Reference annotation of mitral events in a large number of beats is required for training and testing a deep learning model. To achieve this, we used only LVP and the MICOR method to determine MVC and then assumed the pressure at MVO to be identical to the pressure at MVC. In this manner the annotation process was automated, but it may not have been as accurate as if more sophisticated measurements had been available to determine the events. In the subset of animals where MVC and MVO could be determined manually with more comprehensive measurements, these agreed quite well with the automatic annotation method. As this was validated in a limited subset, we cannot exclude that errors were present in some other cases. However, the automatically detected valve events were applied to estimate the LV pressure curve in all the data. The accuracy of this estimation indicates that potential errors in annotation or detection were not a major problem. To further enhance the detection rate, a more accurate annotation method could be crucial. Generally, a model’s performance depends on both quality and quantity of its training data. In some interventions with few cases, accuracy was poor. Obtaining more data may therefore be an important factor in improving performance across the entire physiological range of cardiac function. Translating this method to humans presents challenges, such as collecting invasive pressure and volume data along with simultaneous accelerometer recordings from a sufficient number of patients to annotate valve events and train the model. An alternative approach could be to use imaging to capture valve events. Our model was trained on relatively short input sequences of 3 to 5 s, containing only a few heartbeats each. Thus, recording and annotating such short imaging sequences in patients with cardiac accelerometers would be feasible. The deep neural network architecture performed well in both pigs and canines, and for mitral and aortic valve events. This suggests that the accelerometer detects and records physiological information about valve events which can be extracted using the presented methods, and demonstrates the potential for human application.

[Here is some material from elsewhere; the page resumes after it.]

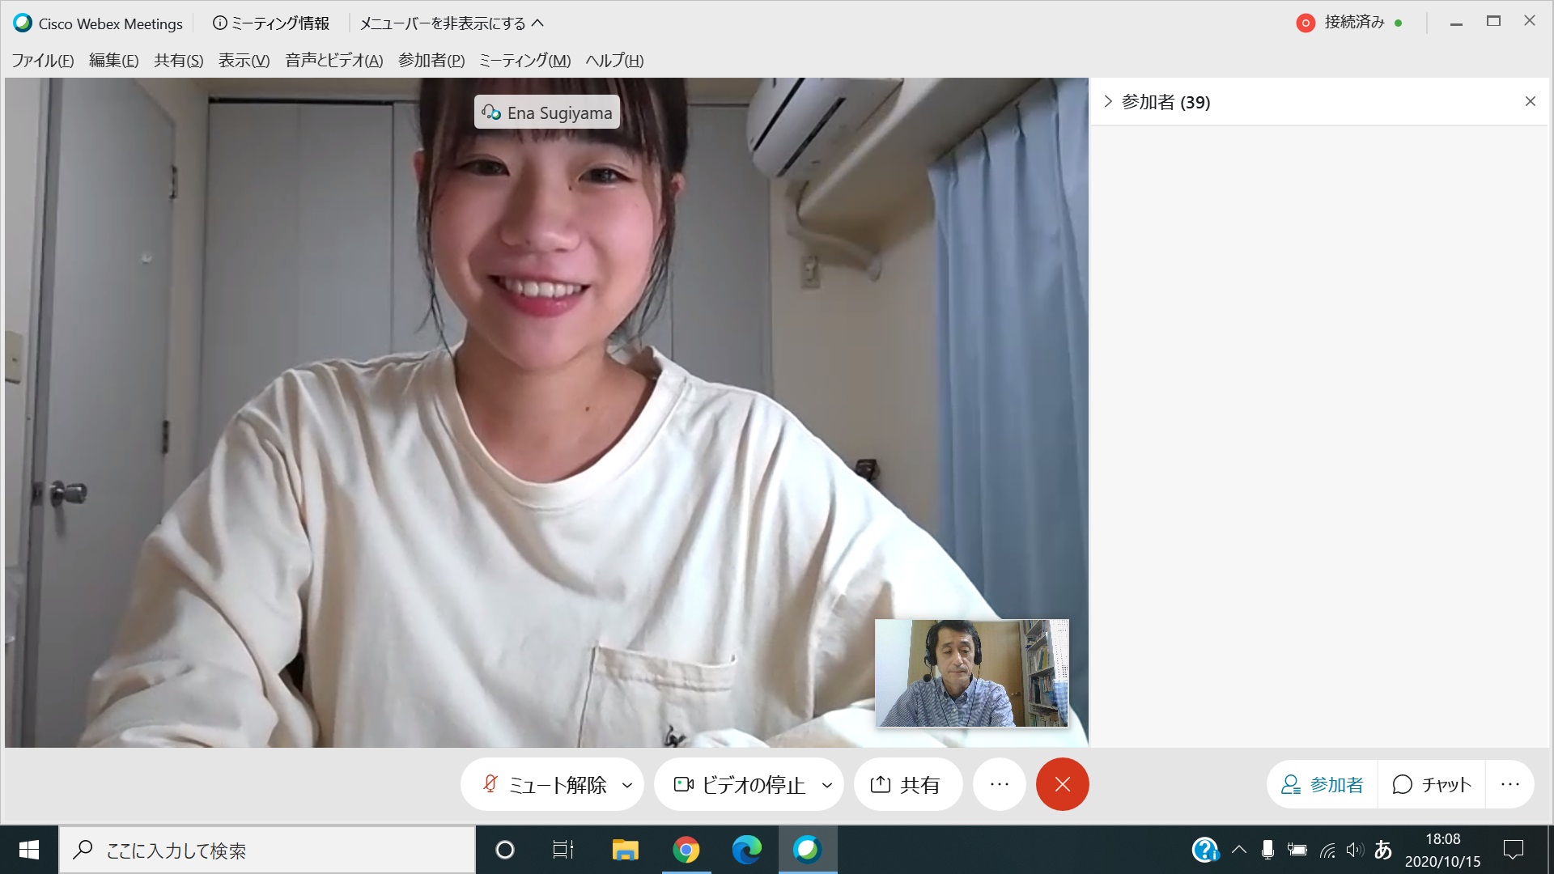Open File Explorer from the taskbar
Screen dimensions: 1554x874
[x=625, y=850]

A limitation of our study was that we set the peak systolic value of the estimated LV pressure trace to the measured peak pressure. This will not be available in clinical practice and should hence be estimated as systolic brachial cuff pressure or peak arterial pressure if available. Therefore, the results involving this pressure estimate, may have been somewhat idealized. The valve event detection uses acceleration magnitude which means that there is no need to align the three accelerometer axes with the cardiac coordinate axes, making the attachment of the accelerometer to the myocardium easier. However, the motion indices used in this study were extracted along the circumferential acceleration of the heart, which will require the alignment of axes during implantation. A potential next step will therefore be to find sensor orientation independent functional indices.

Conclusion

Deep neural networks can robustly detect mitral and aortic valve events solely from signals recorded by a three-axes accelerometer attached to the LV epicardium. This facilitates automatic extraction of functional indices from specified phases during the cardiac cycle. The study demonstrated how four such indices could be automatically extracted and reflected changes in cardiac function during specified interventions. These steps are important for transitioning this technology to enable continuous and autonomous monitoring of cardiac function in humans.